Flint Water Contamination Cover-Up PROVES that Both Local and Federal Governments Actively Conspire to Poison the Population
If you were to suggest to most Americans that certain government agencies either should not exist, or should be dramatically scaled back, chances are good you’d either get some weird stares, or stern insistence that life as we know it would end without such agencies.
Granted, some level of bureaucracy is necessary for a modern society, but in all honesty, many of us have been conditioned by media, academia and governments themselves to believe that without the heavy hand of regulation, the world as we know it would end, and end badly.
But just as requiring doctors, lawyers, hair stylists and mechanics to have all sorts of government licensing and certifications has not ended malpractice or poor legal representation and bad service, the existence of a plethora of government agencies micromanaging every aspect of our lives hasn’t led to flawless representation either.
What’s more, many of the same agencies exist at the federal, state and local levels, with responsibilities overlapping so much, that sometimes no one knows who is in charge.
When agencies no longer function as designed, they become useless
Take the still-unfolding lead water scandal in Flint, Michigan. It’s easy to blame city and state environmental control and water quality officials for switching the city’s water supply to a polluted source, while failing to ensure that water was properly treated and sanitized. But the federal agency that is supposed to oversee state and local environmental operations failed miserably in its role, and yet no one has really been held to account for those failures, even though some state and local officials have already been charged with criminal conduct by the Michigan attorney general’s office.
Because you see, that is another problem with too much bureaucracy: Even though it is vital to a modern society (and ensuring that we are drinking clean water most definitely counts as “vital”), when that bureaucracy cannot hold itself accountable to the very people it supposedly serves, then we have a problem with an agency not really fulfilling its obligations to the people.
In the Flint case, in fact, local, state and federal environmental officials basically conspired to cover up the fact that the water was contaminated with levels of lead many thousands of times higher than federal limits, because officials at all three levels of government knew there was a problem – but chose not to act until the news broke in the media.
What good are all the agencies and departments if the personnel who run them are unaccountable?

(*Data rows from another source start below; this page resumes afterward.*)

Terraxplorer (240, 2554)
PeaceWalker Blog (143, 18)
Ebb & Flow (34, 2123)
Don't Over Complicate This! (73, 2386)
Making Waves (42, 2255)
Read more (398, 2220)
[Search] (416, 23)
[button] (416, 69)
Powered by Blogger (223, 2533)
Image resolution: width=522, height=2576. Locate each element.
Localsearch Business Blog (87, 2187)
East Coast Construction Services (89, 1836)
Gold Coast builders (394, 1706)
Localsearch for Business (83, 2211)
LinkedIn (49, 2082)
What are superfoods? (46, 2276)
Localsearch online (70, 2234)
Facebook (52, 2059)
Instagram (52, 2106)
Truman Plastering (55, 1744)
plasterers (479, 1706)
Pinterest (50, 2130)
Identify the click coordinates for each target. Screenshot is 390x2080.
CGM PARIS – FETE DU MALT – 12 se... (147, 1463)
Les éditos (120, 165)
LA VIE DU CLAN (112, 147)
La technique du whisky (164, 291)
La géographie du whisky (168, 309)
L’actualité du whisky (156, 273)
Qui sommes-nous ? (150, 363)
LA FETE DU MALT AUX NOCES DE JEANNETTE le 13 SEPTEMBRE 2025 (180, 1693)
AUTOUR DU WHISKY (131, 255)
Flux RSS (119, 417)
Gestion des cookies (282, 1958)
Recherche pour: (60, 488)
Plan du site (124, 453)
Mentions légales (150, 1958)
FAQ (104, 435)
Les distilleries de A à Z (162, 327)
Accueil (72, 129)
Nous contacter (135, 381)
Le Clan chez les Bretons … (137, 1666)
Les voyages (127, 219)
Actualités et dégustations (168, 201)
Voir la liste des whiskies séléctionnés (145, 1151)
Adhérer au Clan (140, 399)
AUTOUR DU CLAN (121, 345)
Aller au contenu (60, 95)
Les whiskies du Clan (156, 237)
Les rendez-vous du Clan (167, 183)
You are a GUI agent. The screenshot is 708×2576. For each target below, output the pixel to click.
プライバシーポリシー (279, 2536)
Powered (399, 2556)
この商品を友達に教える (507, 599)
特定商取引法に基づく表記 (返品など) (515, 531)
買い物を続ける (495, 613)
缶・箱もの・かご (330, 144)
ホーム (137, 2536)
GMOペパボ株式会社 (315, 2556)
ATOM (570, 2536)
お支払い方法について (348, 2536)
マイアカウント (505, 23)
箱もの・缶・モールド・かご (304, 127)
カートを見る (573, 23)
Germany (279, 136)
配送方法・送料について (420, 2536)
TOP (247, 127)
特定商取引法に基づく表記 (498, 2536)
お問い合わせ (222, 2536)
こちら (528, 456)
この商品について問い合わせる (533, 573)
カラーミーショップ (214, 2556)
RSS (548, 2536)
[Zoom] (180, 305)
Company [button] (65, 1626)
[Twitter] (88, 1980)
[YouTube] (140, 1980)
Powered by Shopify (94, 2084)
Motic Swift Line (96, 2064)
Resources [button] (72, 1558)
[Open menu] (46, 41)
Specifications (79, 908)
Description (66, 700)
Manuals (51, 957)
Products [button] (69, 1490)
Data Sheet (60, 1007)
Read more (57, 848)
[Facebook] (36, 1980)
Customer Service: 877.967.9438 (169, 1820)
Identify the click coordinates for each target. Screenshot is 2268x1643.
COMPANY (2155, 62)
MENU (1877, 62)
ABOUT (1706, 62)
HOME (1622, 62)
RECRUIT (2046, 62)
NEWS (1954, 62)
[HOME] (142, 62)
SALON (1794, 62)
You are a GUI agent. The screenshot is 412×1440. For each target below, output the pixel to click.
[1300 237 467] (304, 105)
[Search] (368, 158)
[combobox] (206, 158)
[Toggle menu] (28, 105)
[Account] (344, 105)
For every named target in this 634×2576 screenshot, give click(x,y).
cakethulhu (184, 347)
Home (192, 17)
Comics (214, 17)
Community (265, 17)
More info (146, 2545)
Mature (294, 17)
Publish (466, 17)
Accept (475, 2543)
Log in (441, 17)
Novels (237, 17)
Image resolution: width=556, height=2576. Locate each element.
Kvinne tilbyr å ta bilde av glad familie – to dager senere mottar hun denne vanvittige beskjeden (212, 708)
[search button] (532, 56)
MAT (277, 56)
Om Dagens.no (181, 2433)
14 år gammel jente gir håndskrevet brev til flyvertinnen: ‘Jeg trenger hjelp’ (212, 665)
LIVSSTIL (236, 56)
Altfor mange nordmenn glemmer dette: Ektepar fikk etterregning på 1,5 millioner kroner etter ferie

While state and local officials may be held to account, the Environmental Protection Agency regional director, Susan Hedman, was simply allowed to resign, meaning she will likely still be eligible for a fat government (taxpayer) pension, even though she is partially responsible for poisoning scores of children with lead-tainted water in Flint. And what’s more, Flint is hardly the EPA’s only water failure.
The people can do a better job taking care of themselves
As Americans, we have a right to expect that the agencies and departments our tax money pays for are not working to actively circumvent laws, rules and regulations that were put in place to ensure the maximum level of public safety. Water rules that are being violated, when identified, should immediately be corrected, and the offending officials, if they have violated statutes or regulations, be held to account. The same applies to rules concerning air quality, factory and agricultural run-off, and any other environmental protections that were put in place to protect our health, preserve our land and ensure that we leave a viable country to the next generation.
That can’t – and doesn’t – happen when other considerations and concerns, be they political, ideological or financial, get in the way of bureaucrats and public servants doing the job they were hired or appointed to do. The bureaucracy, on some level, is necessary, but it ceases to be effective, and thus becomes unnecessary, when it no longer functions as designed.
It’s hard to say at this juncture where all the chips will fall with regard to the Flint water tragedy, but one thing has become clear: If we can’t trust our agencies at all levels of government to work as designed, then they are of no use to us.
Besides, who’s to say that We the People can’t take better care of ourselves?